-- Begin --

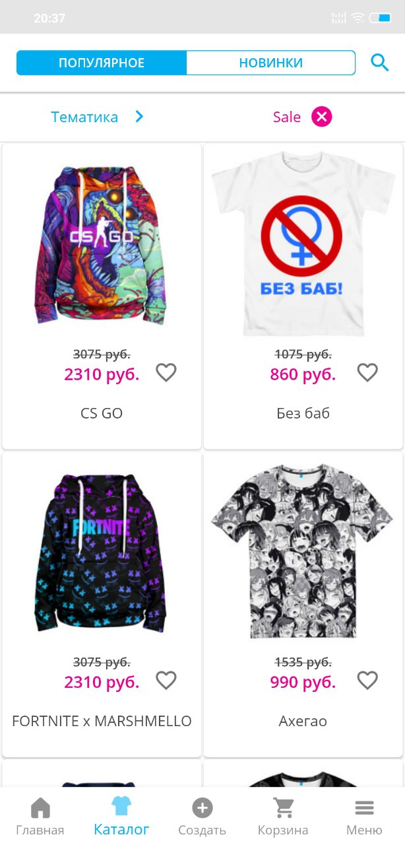This screenshot has height=845, width=405.
Task: Tap the Создать plus icon
Action: coord(202,808)
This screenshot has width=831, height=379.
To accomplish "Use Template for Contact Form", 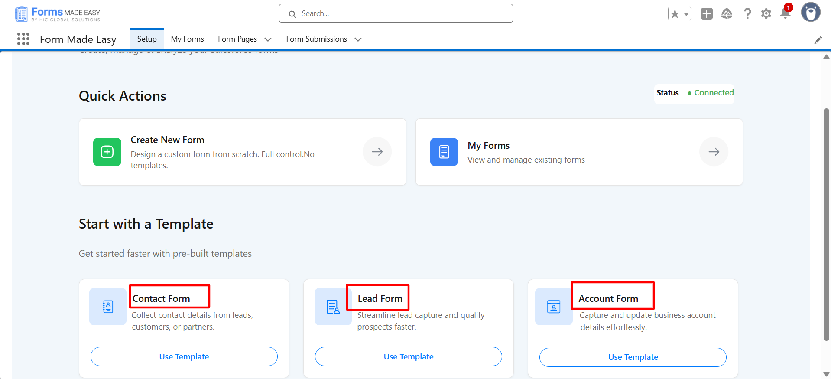I will tap(184, 356).
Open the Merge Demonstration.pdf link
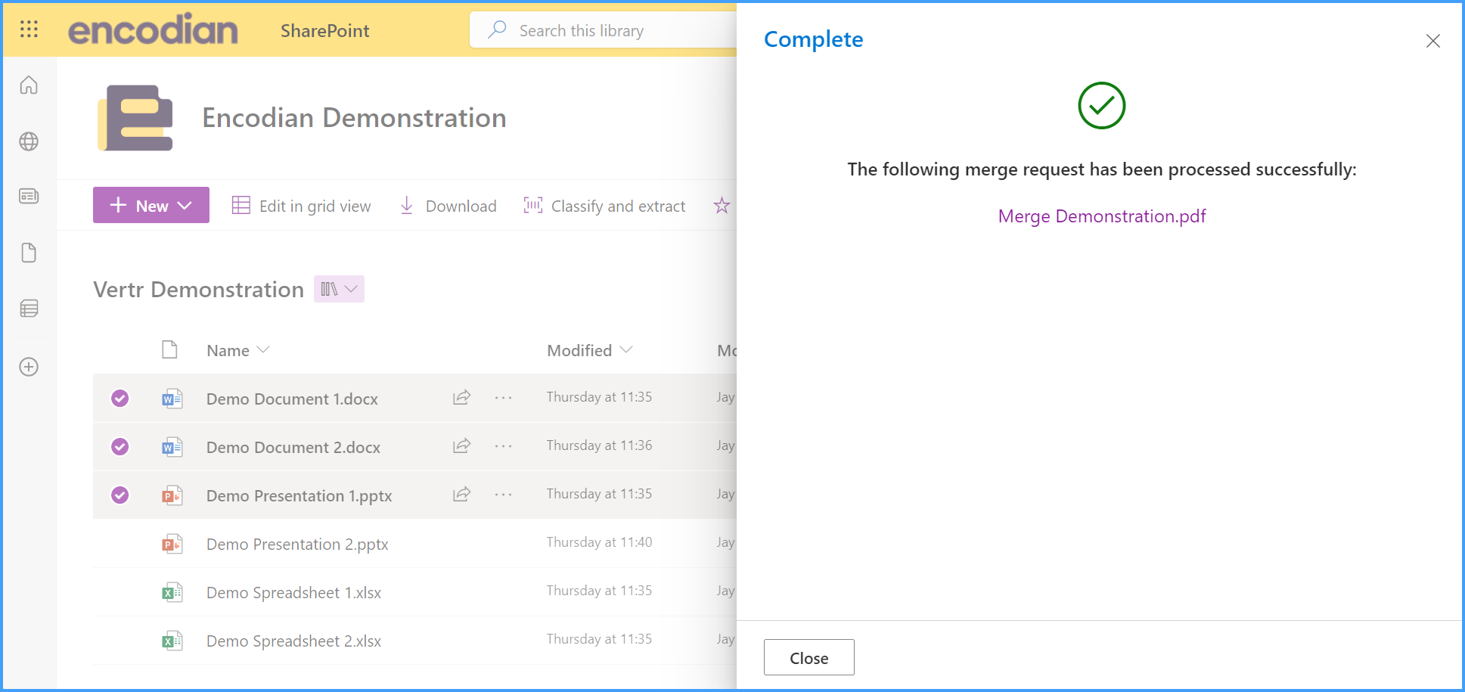 click(1101, 216)
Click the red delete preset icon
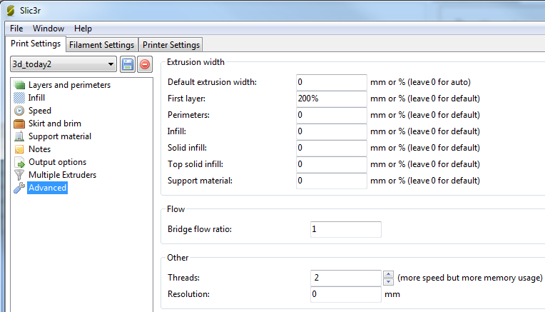The height and width of the screenshot is (312, 545). coord(145,64)
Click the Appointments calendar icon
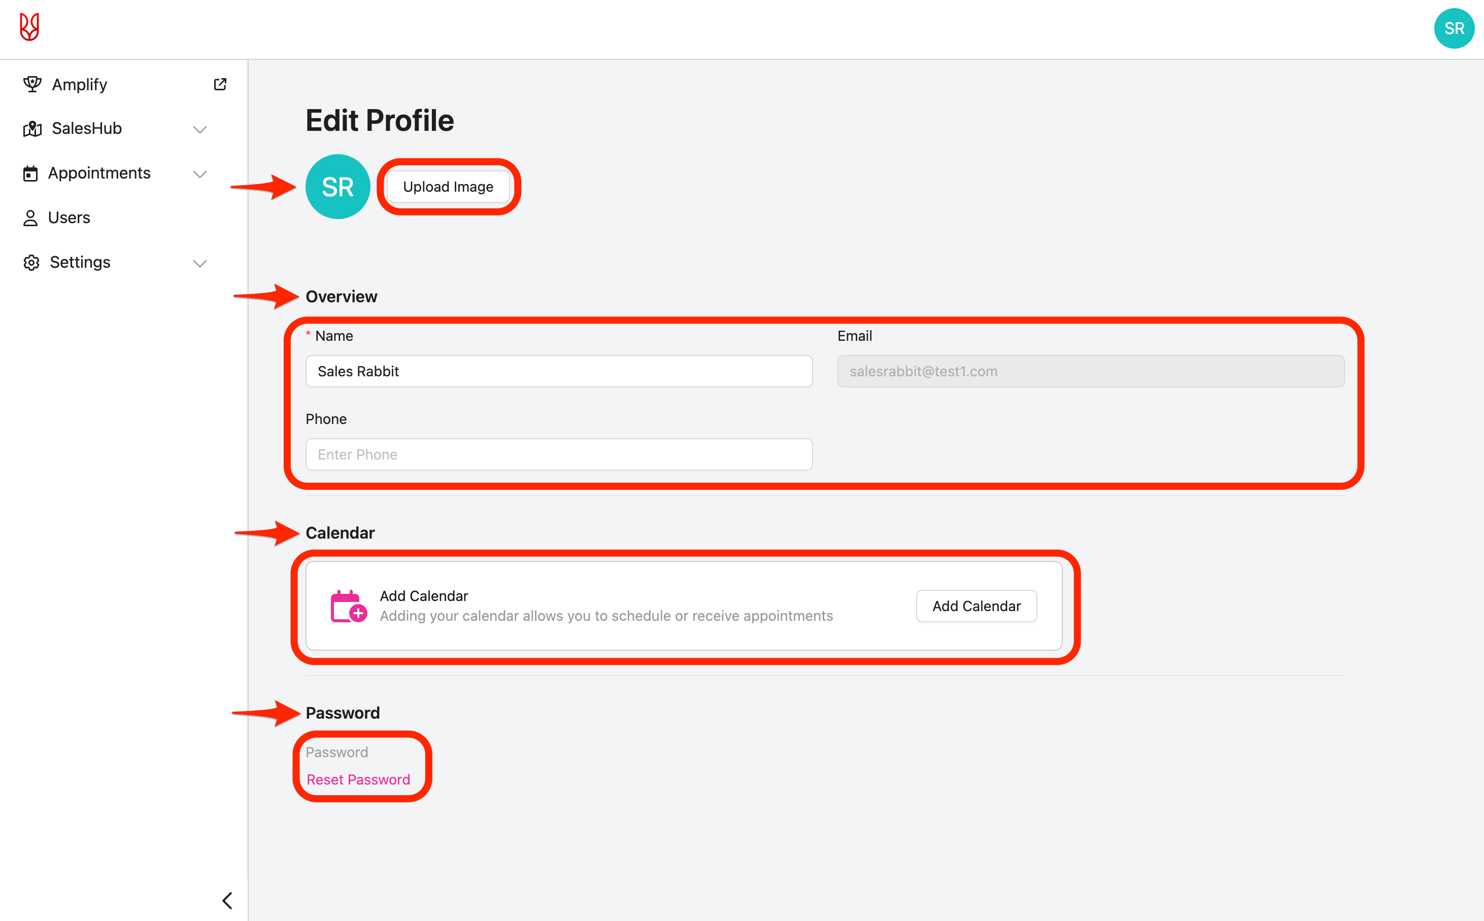The width and height of the screenshot is (1484, 921). point(30,174)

-- End --

- **Exercise**
Copy the entries word for word, from the line containing "Click the red delete preset icon" through the end of the entries, both included. Leave the pictures out.

- **Output of the task**
Click the red delete preset icon
The height and width of the screenshot is (312, 545). coord(145,64)
Click the Appointments calendar icon
The width and height of the screenshot is (1484, 921). point(30,174)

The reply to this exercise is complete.